I wish it was so simple as just politics…
No it is my daughter, she is in her mid 20’s. She has a lot of problems, it would take volumes to explain, but to be short, she suffers from emotion / mental illness, and has for a long time.
She, as many do, do not take their medication. I understand that. And as many do, she finds someone seeming worse than herself, with the hopes of helping them. I understand that as well.
The problem is that she has found someone that is very nice, however has a very real and debilitating brain tumor / growth thing going on, he has seizure’s. My daughter, moved him in with her, and makes his life hell. I understand some of the reason why he stays, they are out in the boonies and he is unable to drive, and he has NO family. If I could I would bring him home with me, but I can not. Also I can not afford a third house.
He wants to do things like take medications regularly, have health insurance, get this medical condition taken care of, keep a job, eat on a regular basis. His keeper, my daughter is only happy (well as happy as she can get) when is making something or someone else suffer. Currently it is this young man, and the dog. I have been paying for years for her to stop with me, her sibling and her children.

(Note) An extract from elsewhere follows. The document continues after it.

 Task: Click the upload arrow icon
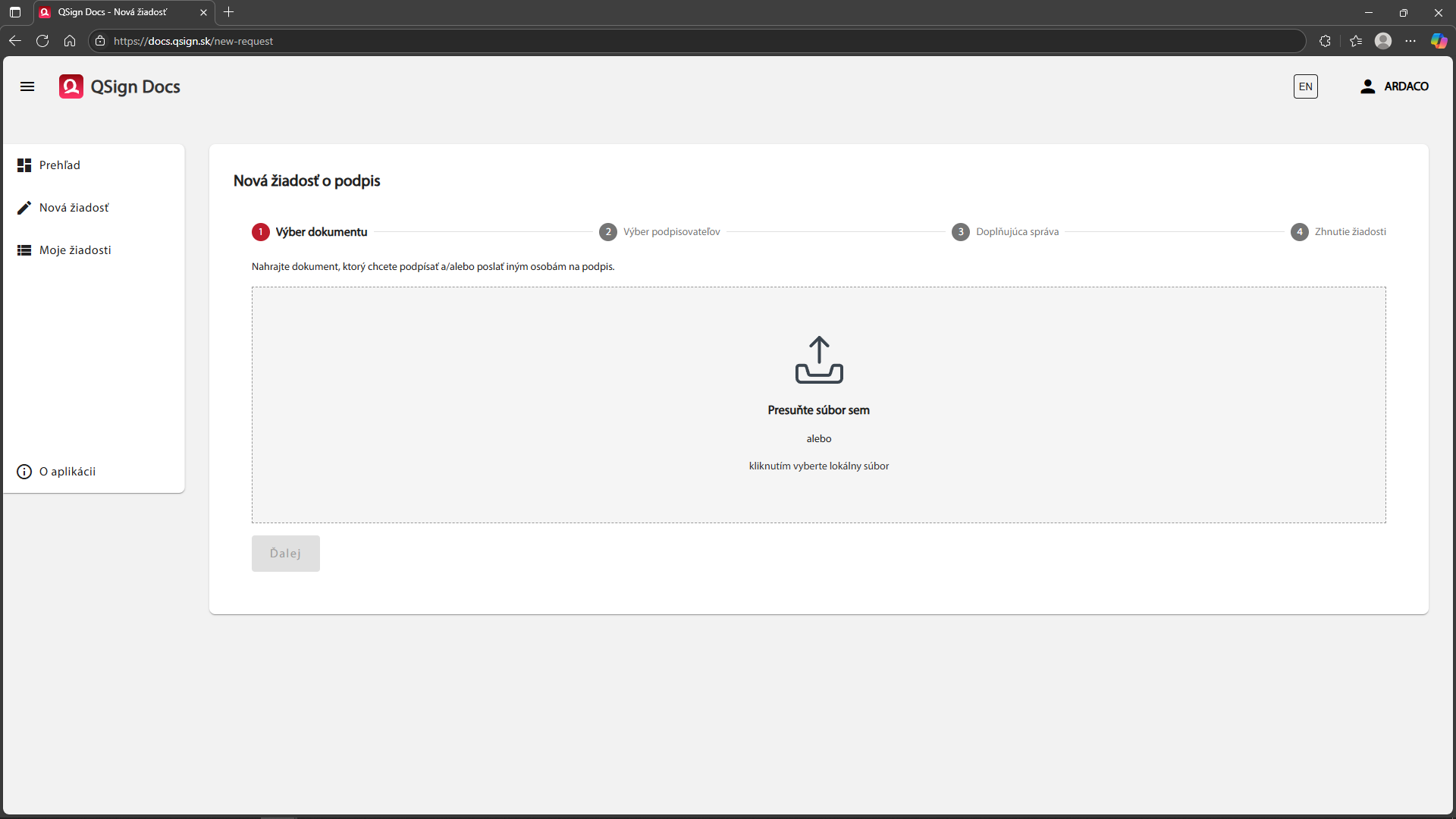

She will not take medications and I know that I take care of minimal expenses out of guilt. I have spent a lot of money for this insight.
My daughter has never been abused, or neglected in anyway. She came this way. I am told there is no way to fix her. And I have to separate from her. Guilt prevents this for me. I am sure I have done something wrong. I have really done everything except breath for her.
Her current boyfriend is not strong, and thinks he loves her, she only wants him so she is not alone. When I took him to the hospital Sunday night I had to threaten her (so she believed me) that she could not just leave him there and burn his things.
I “see” the future things that will happen. I want to stop them, but I can not. The guilt is so large I can not even be able to put it in words.
Yes she has children, it is very hard to keep her influences away from them.
I have tried to condense everything for time.